WHAT TO WORK ON: In the text on selecting active air samplers, write out the part starting with "There are limitations" and going on through "validate the samplers.", swapping "accuracy and recovery" for "precision and yield".

EXCERPT TO READ:
Environmental monitoring: Selecting active air samplers

BY DR TIM SANDLE  |  9 NOVEMBER 2022

Microbial air samplers are used to collect a predetermined volume of air and operate in a way to remove any microorganisms and to capture the microorganisms onto an agar-based growth medium. Once the sample has been collected and the medium incubated, the results are typically expressed in colony forming units per cubic metre (cfu/m3).

Active air sampling remains a core part of the 2022 revision to EU GMP Annex 1 (see section 9.22 for example). The type of air sampler used has an important bearing on the data. 

 

There are limitations with accuracy and recovery when selecting between air samplers and there is no one model on the market that overcomes all of the difficulties. In examining different models, the first problem is that the results from different types of models (especially those using different sampling techniques) are not comparable. There are also competing ways to validate the samplers.

Effective air samplers must be able to precipitate particle sizes of at least 2µm. There are also differences in the sampling volumes of different model samplers, with most models capable of sampling at least 1,000 litres.


Key criteria for selecting air samplers include:

 

  • Determining the particle size cut-off efficiency. This is the d50 value. The d50 is the size at which half of the particles are collected and half pass through the sampler. Particles that are larger than the d50 are collected by the agar at increasing efficiency. Therefore, the smaller the particle size at d50, the more accurate the sampler

  • The relative biological collection efficiency, which is where the manufacturer of the sampler will use a bacterial aerosol to assess the recovery rate

  • The effect on culture media when running the air sampler, including dehydration of the agar

  • Any disruption to the air-stream

  • Calibration and servicing requirements.

DATA TO EXAMINE:
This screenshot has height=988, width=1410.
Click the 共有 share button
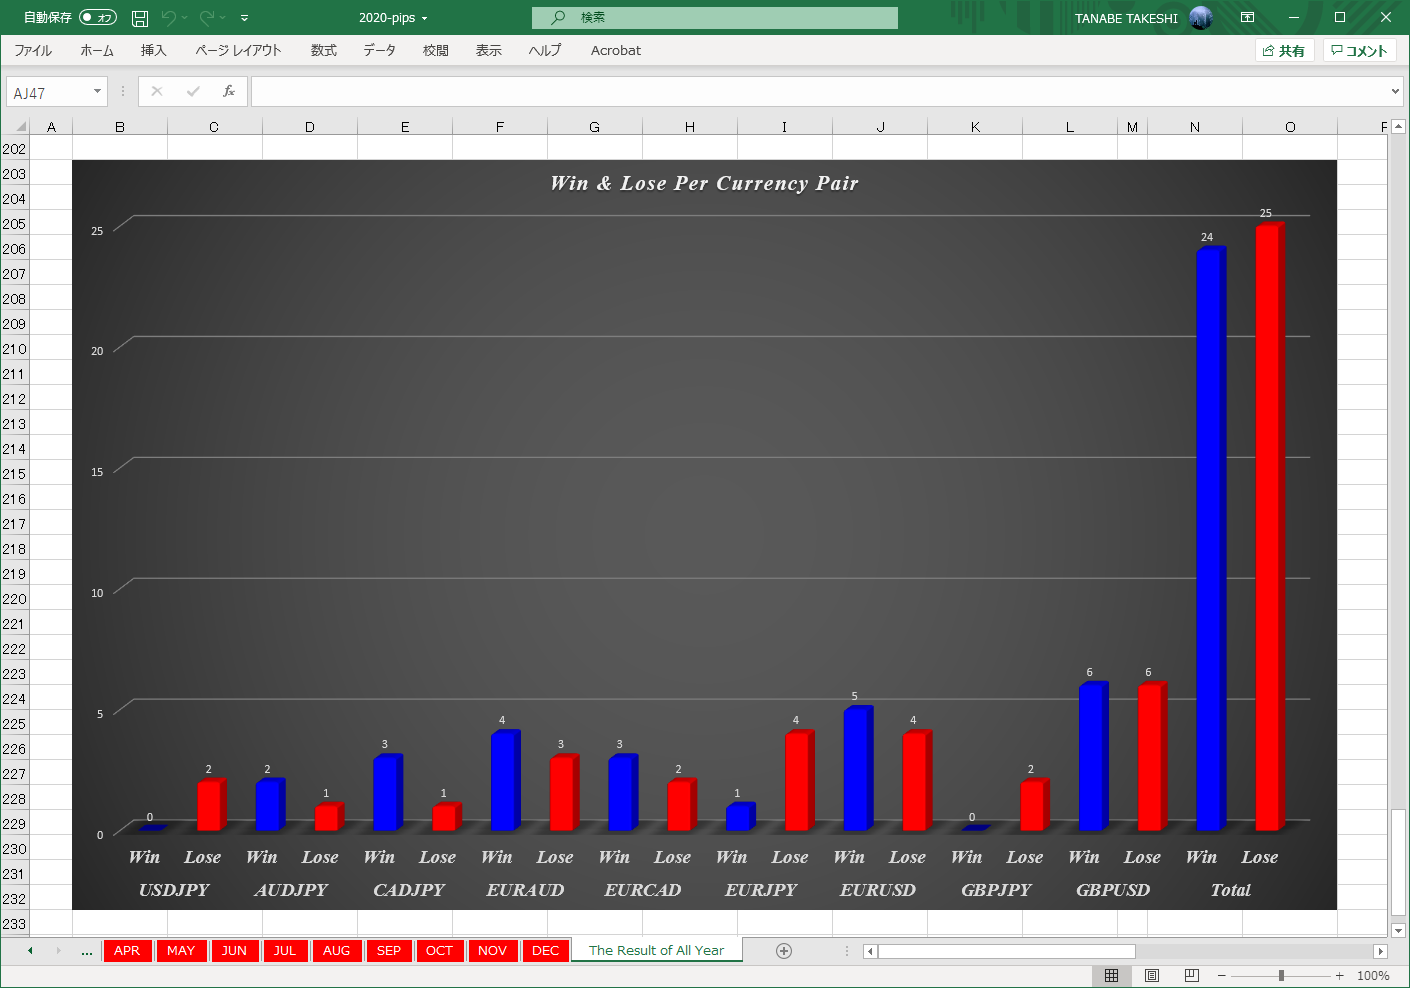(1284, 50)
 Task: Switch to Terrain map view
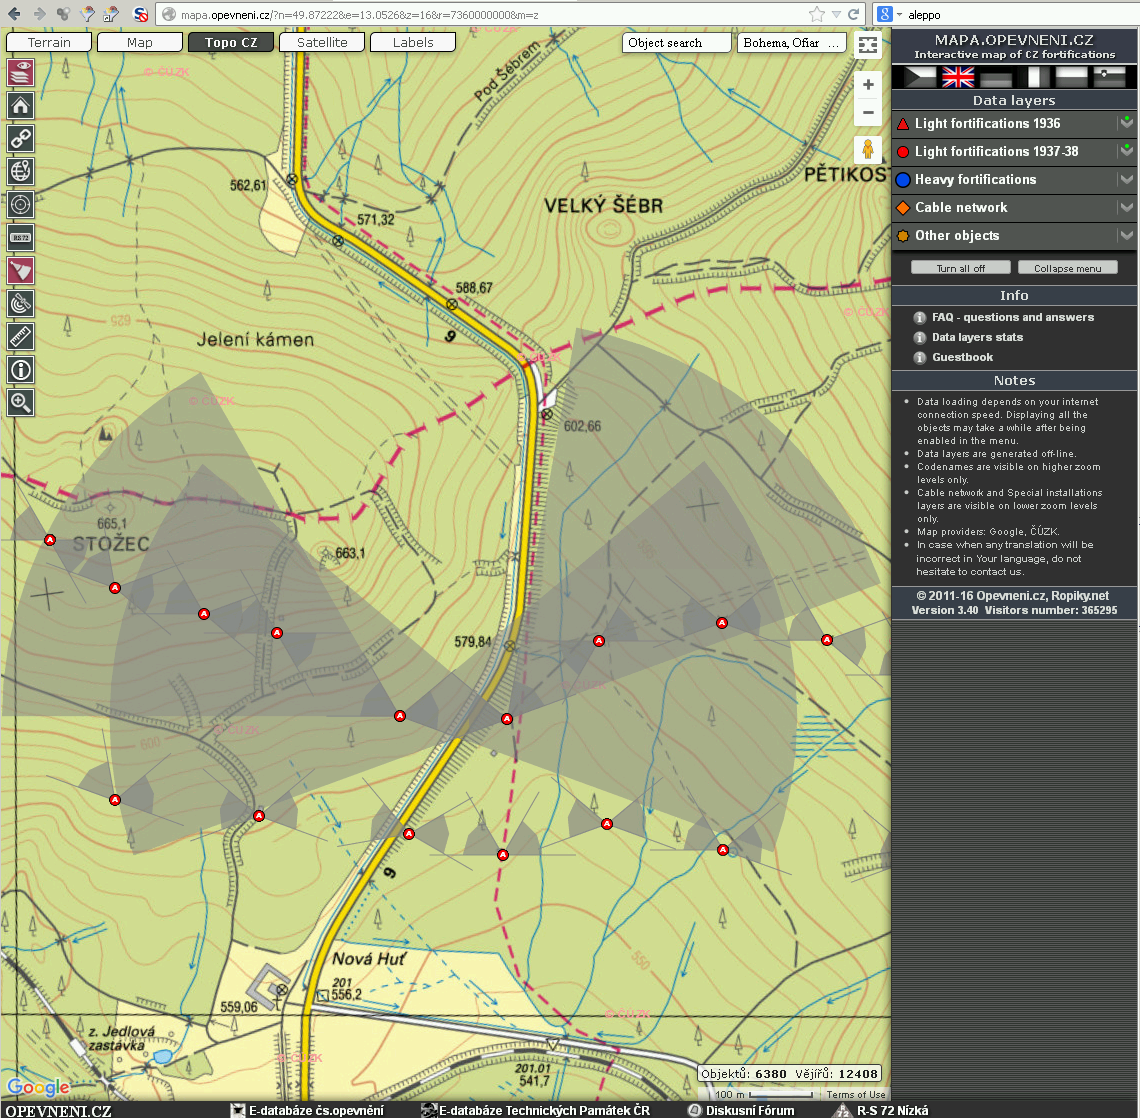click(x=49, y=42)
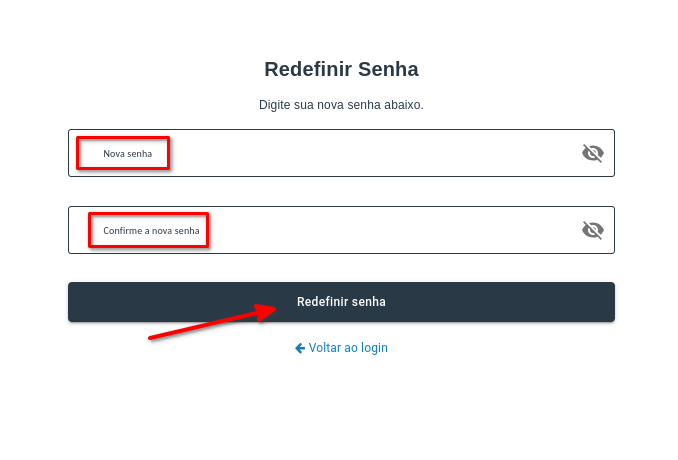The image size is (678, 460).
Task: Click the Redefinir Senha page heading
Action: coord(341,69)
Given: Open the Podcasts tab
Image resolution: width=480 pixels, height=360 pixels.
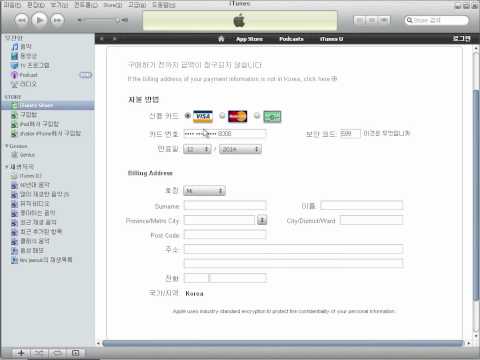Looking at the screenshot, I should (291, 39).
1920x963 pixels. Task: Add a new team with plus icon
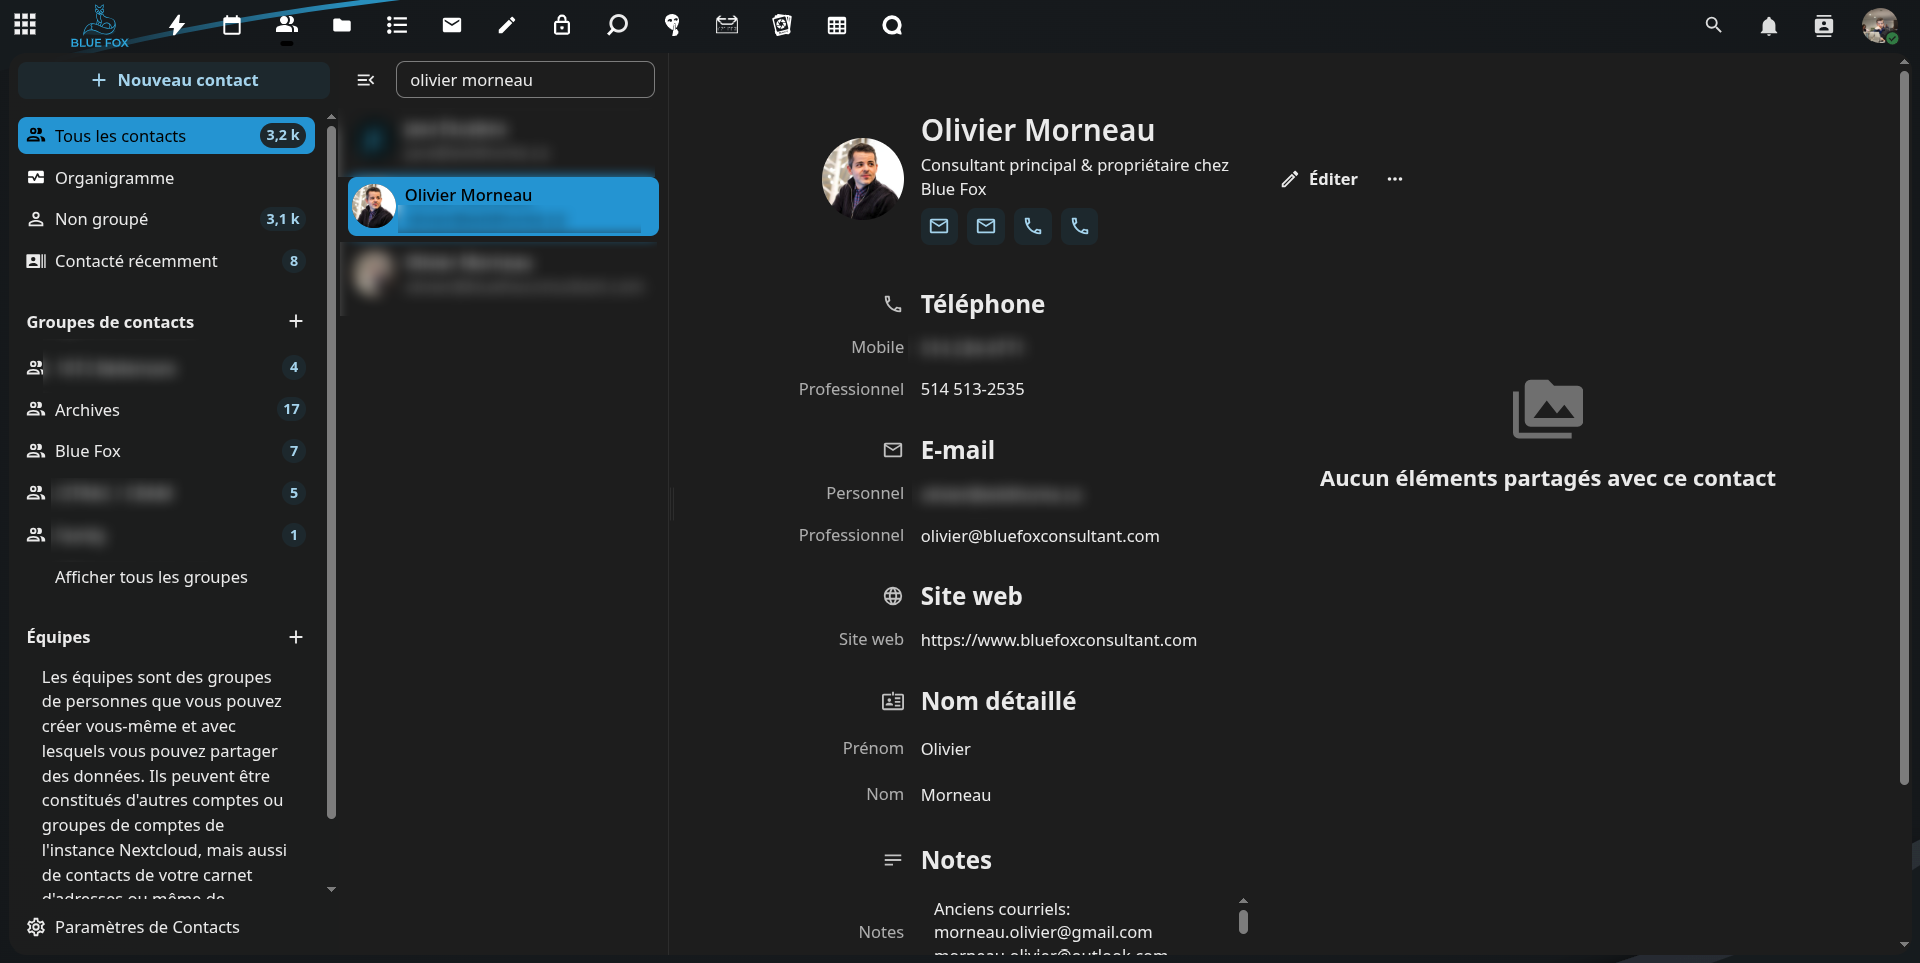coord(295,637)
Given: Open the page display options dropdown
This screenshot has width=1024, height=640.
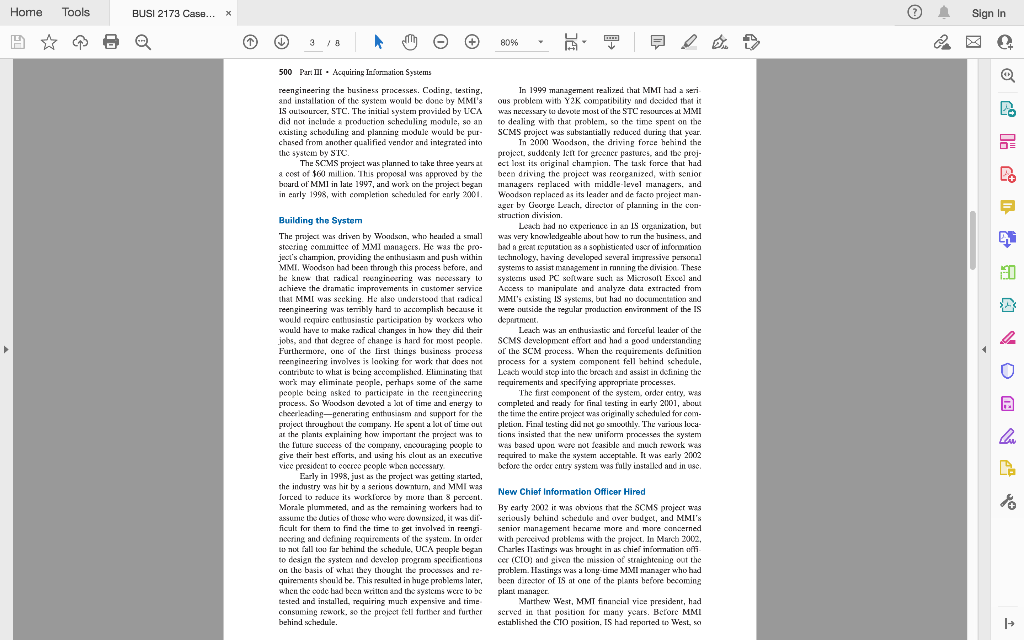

ANSWER BOX:
There are limitations with precision and yield when selecting between air samplers and there is no one model on the market that overcomes all of the difficulties. In examining different models, the first problem is that the results from different types of models (especially those using different sampling techniques) are not comparable. There are also competing ways to validate the samplers.